**Exercise materials:**
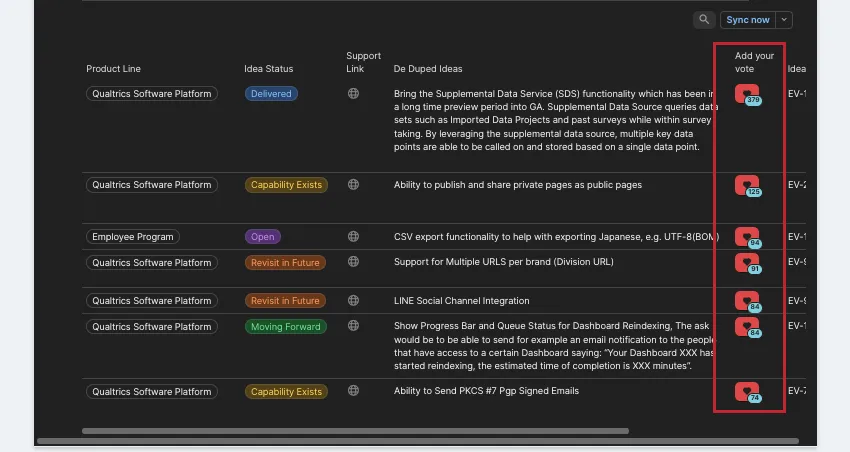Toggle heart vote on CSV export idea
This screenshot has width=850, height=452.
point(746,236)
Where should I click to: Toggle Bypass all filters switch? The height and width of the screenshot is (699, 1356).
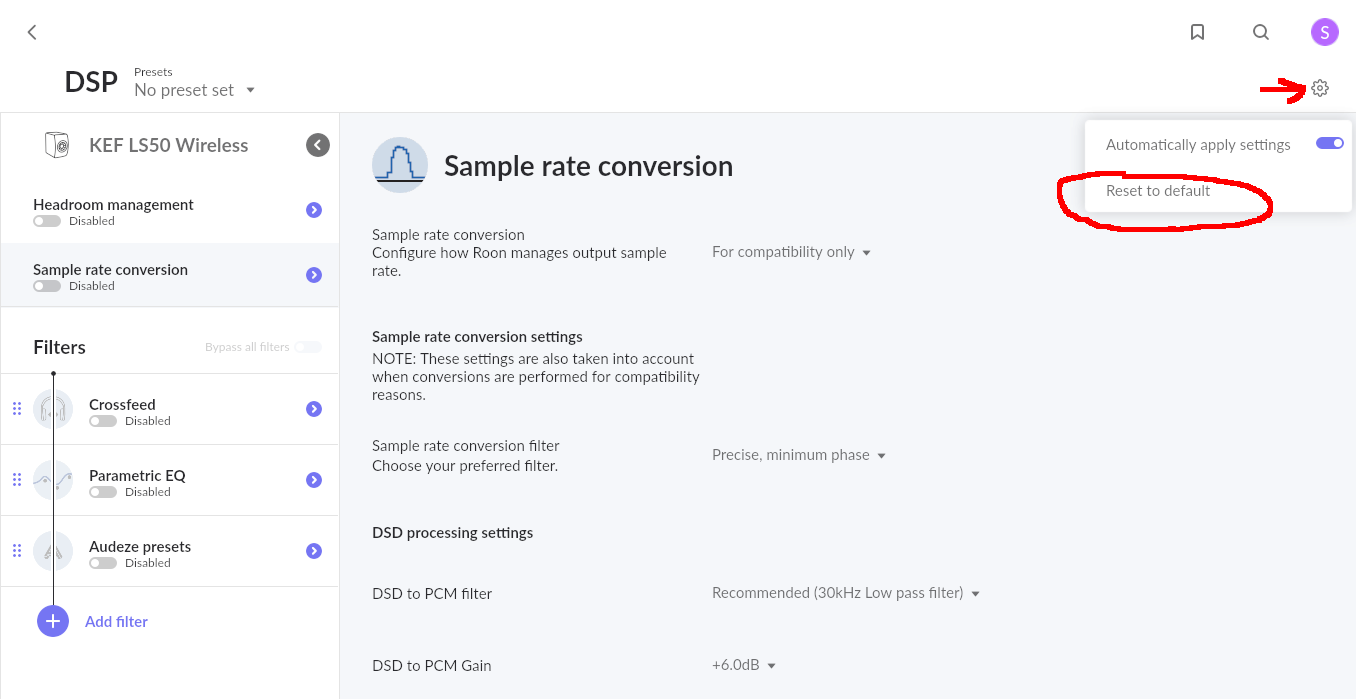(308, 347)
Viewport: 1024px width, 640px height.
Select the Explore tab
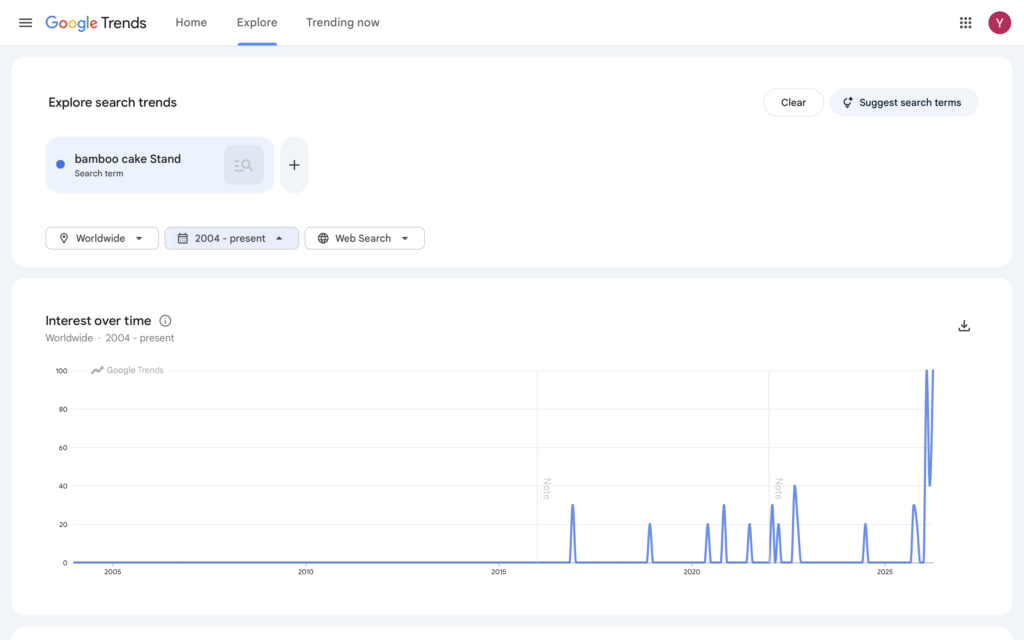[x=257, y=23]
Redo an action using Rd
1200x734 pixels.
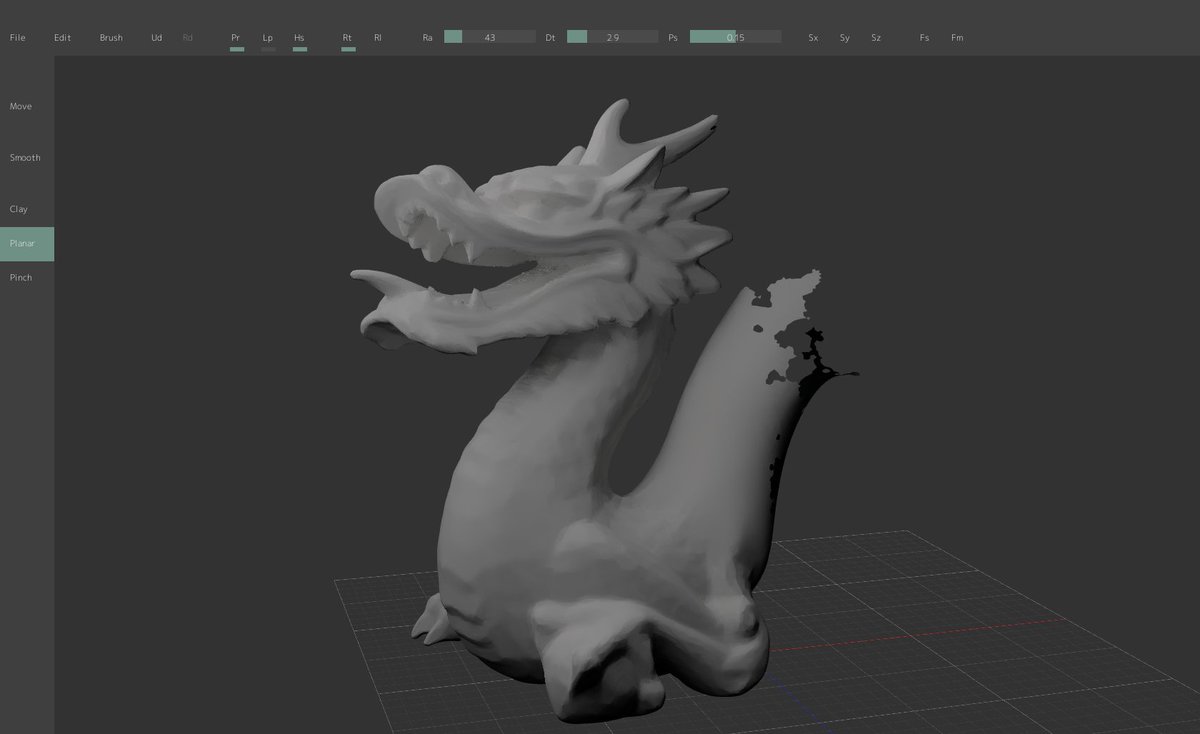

**What to produce:** Every line from the one that holds "Select the Explore tab" to the end of the listing should be output exactly, with pictures left out, please.

**Solution:**
Select the Explore tab
[x=257, y=23]
Redo an action using Rd
1200x734 pixels.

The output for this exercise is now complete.